Short sighted and easily jealous types will be rubbing their hands with glee at the news that part of the package to get UK moving again includes taxing high earners harder, because to them taxing the rich harder is the only just and fair way to go.
Well, let us assure you, the high earning Britons who will be affected by the new 45p tax will be planning their escape abroad right now, because more often than not, the higher the earner the more dynamic and flexible the person – flexible enough to realise when they are on a hiding to nothing and when it is time to expatriate and go in search of a more beneficial and rewarding life abroad no doubt!
According to a review of Alistair Darling’s taxation changes in the Times today, it’s estimated that around 300,000 high earners in the UK will be affected by the new higher rate of tax. This tax rate kicks in above a £150,000 threshold, and will see such individuals paying 45p in every pound that they earn over and above this level. The proposals are expected to come into effect if labour are re-elected – and we’d just like to have it on the record that if labour are re-elected we’re confident that of the 300,000 people likely to be affected, a very high percentage will be leaving the UK behind.

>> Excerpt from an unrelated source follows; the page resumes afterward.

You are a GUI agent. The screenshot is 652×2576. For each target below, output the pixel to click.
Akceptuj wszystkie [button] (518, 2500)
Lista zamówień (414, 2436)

AXA are already predicting that up to 500,000 Britons will leave the UK in 2008, well if labour are re-elected this annual exodus will be further fuelled by the very people Britain should be encouraging to stay put. Entrepreneurs who make this country great, leading individuals who set a good example to the rest of the nation, higher earners who are likely to be higher spenders and savers. These are not the sort of people Great Britain should be alienating and isolating.
Fortunately however, these sorts of people are intelligent and dynamic enough to find a way around the 45p tax – and we’re pretty sure that a high percentage of them will be off in search of a new life abroad quicker than Gordon Brown can say ‘re-elect me, I have your best interests at heart!’